This is a data analytics project focusing on business intelligence (BI). We set out to create a BI dashboard for Olist,the largest department store in the Brazilian marketplace. The dataset used is Olist public dataset of around 100,000 orders made between 2016 and 2018. The dataset structure can be seen below.
https://www.kaggle.com/olistbr/brazilian-ecommerce (2018), Olist Store
Founded: 2015
Company type: e-commerce
Olist, "marketplace of marketplaces", is an e-commerce company founded in February 2015. Its model is particularly attractive to micro and small merchants, usually reliant on physical stores, which face obstacles in integrating into the larger (virtual) market. With Olist, they can register their products on its platform and don't have to worry about advertising or driving sales. Once their product is sold on Olist, the sellers are in charge of packing and placing the order at the post office for delivery. On the other hand, Olist charges merchants an annual subscription, plus a commission fee on the final price of the order. Olist does not offer inventory nor product shipping.

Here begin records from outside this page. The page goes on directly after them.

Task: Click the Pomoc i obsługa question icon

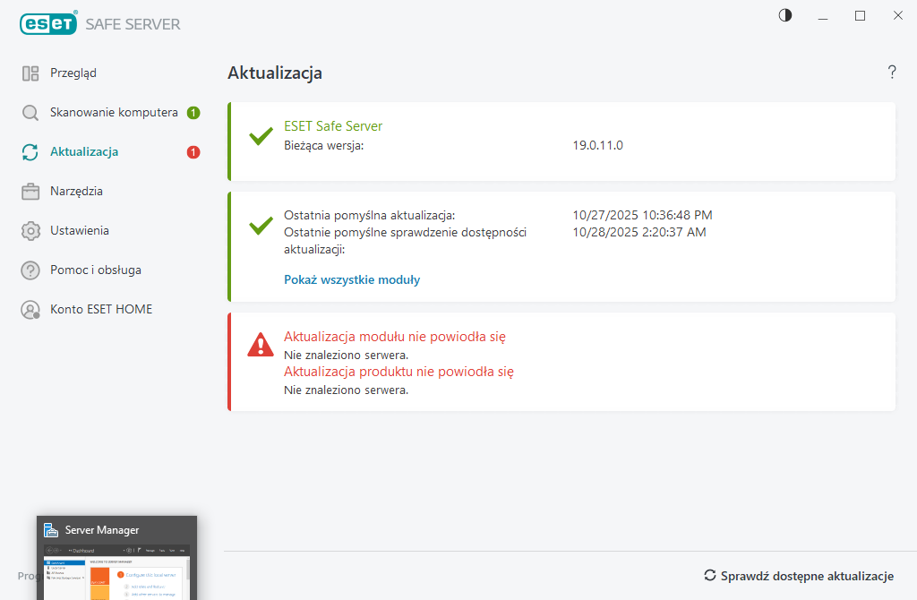Action: [30, 270]
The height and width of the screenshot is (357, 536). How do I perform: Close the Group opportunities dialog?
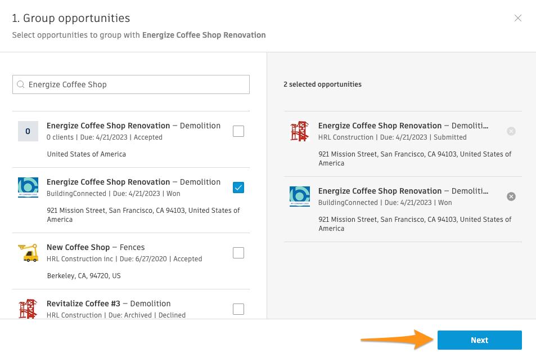[518, 19]
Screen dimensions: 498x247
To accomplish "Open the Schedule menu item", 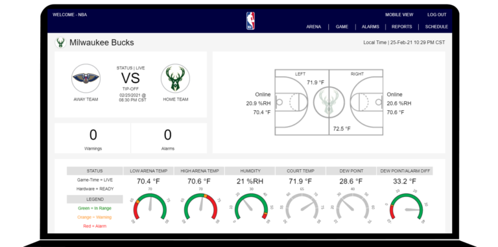I will (x=436, y=27).

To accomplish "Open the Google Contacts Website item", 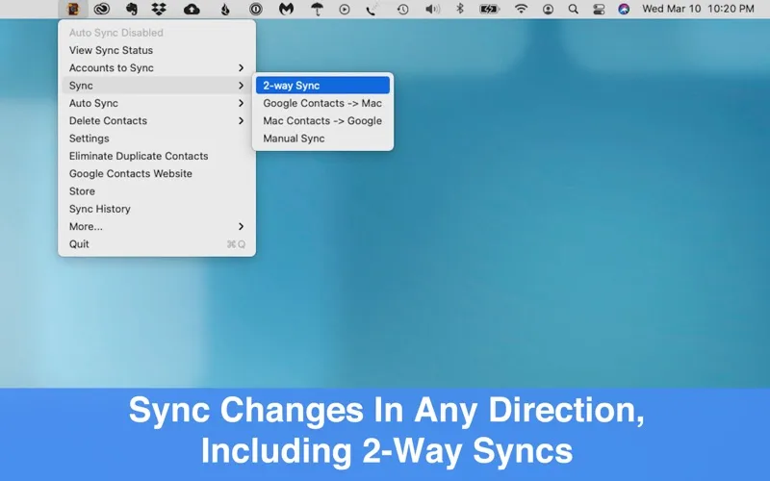I will coord(131,174).
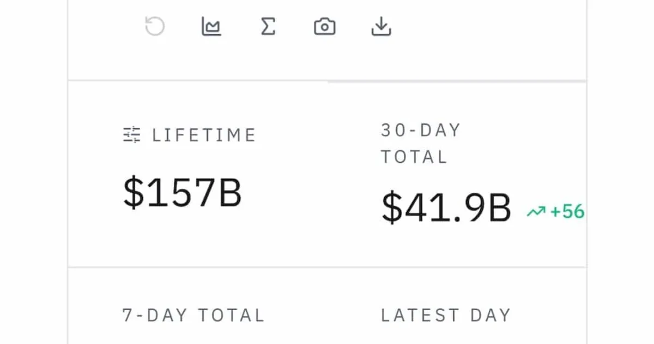Download data using the download arrow icon
The image size is (654, 344).
382,26
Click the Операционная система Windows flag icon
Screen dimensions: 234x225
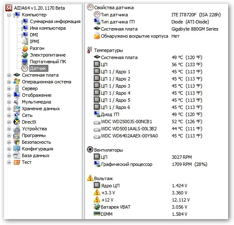click(x=16, y=82)
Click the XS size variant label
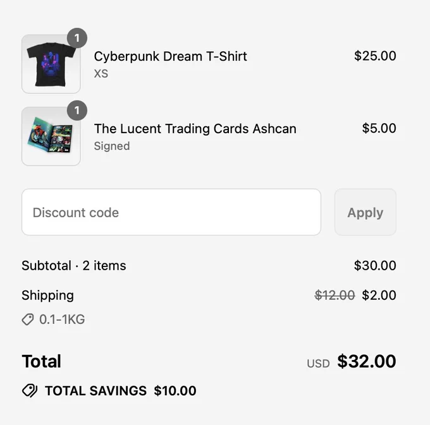 [101, 74]

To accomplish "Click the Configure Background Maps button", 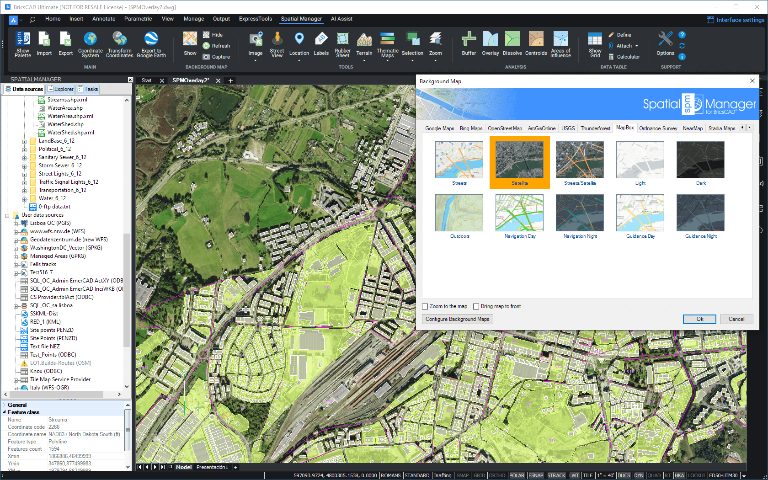I will 457,319.
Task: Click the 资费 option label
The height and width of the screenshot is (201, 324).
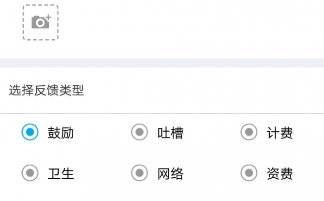Action: point(280,173)
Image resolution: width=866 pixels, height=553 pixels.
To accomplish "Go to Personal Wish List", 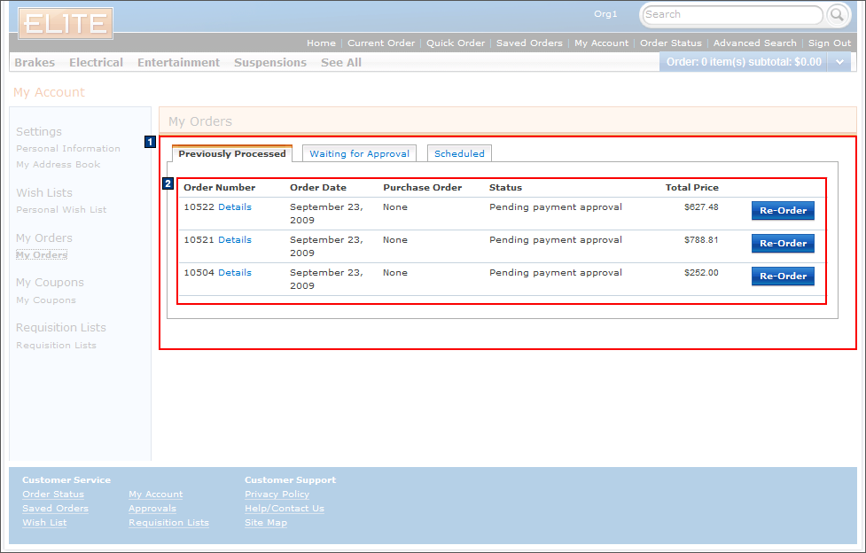I will tap(63, 209).
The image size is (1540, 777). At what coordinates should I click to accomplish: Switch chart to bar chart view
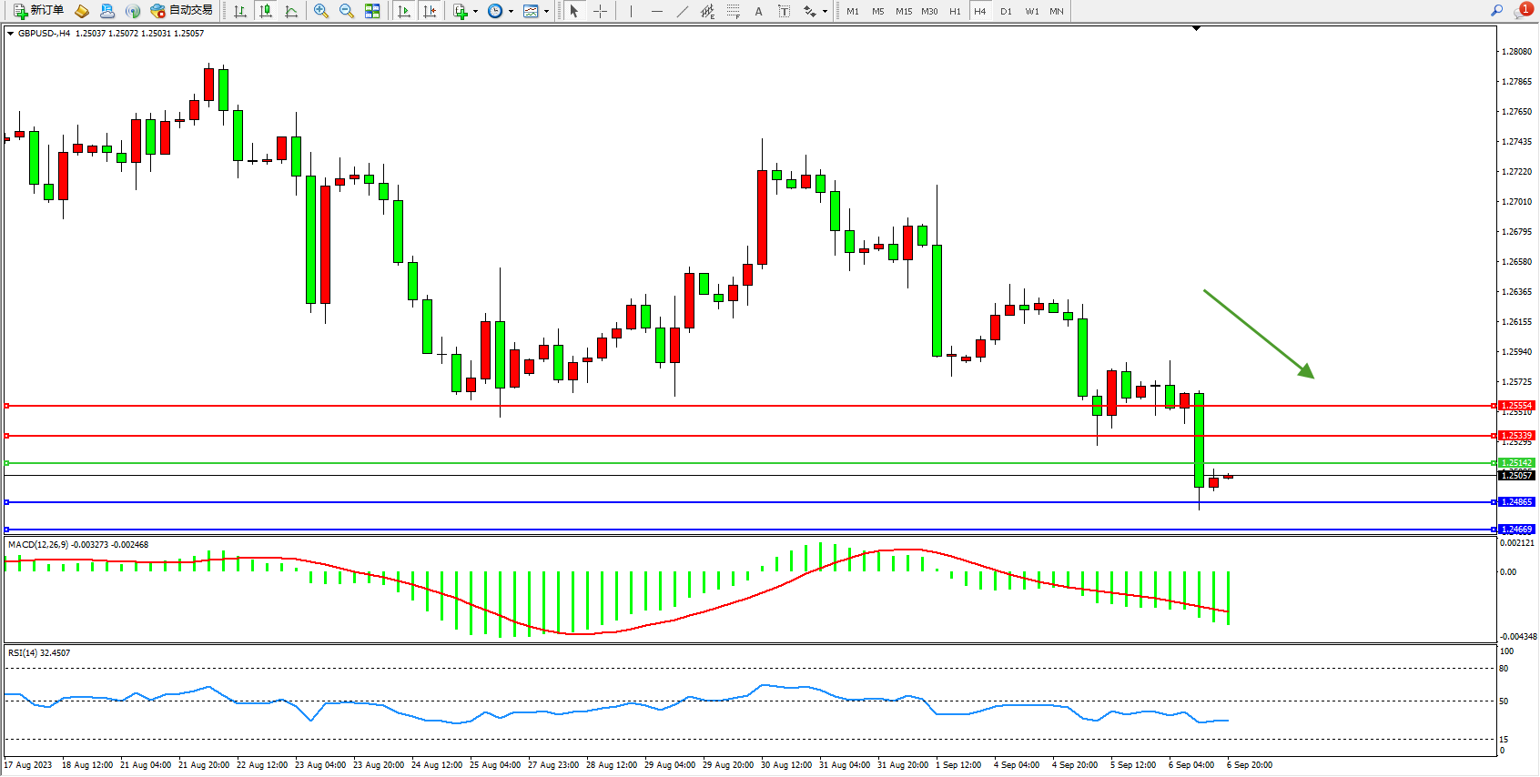tap(240, 11)
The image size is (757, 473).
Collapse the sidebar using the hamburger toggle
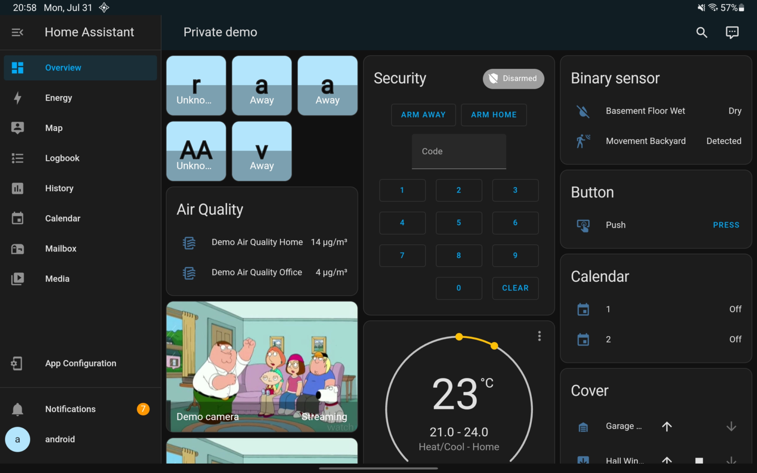18,32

In an imagined scenario, we hypothesized that Olist had completely changed its top management and would like to get the latest update on their performance. This includes:
- definition of KPIs and providing with general insights
- the most recent overview of business performance
- advice and longterm business strategy to increase profits and sustain good customer satisfaction levels
- deliver further information that would help Olist become a leader in the e-commerce market
-
Python
-
SQL
-
Tableau
-
Libraries used (pandas, sqlalchemy...)
We began with gathering data. In our case, we were provided with an SQL file which combined both Olist sales and marketing information. This allowed us to visually explore data in more detail and do further database querying. We also connected different tables in an ER, or entity-relationship diagram (see below).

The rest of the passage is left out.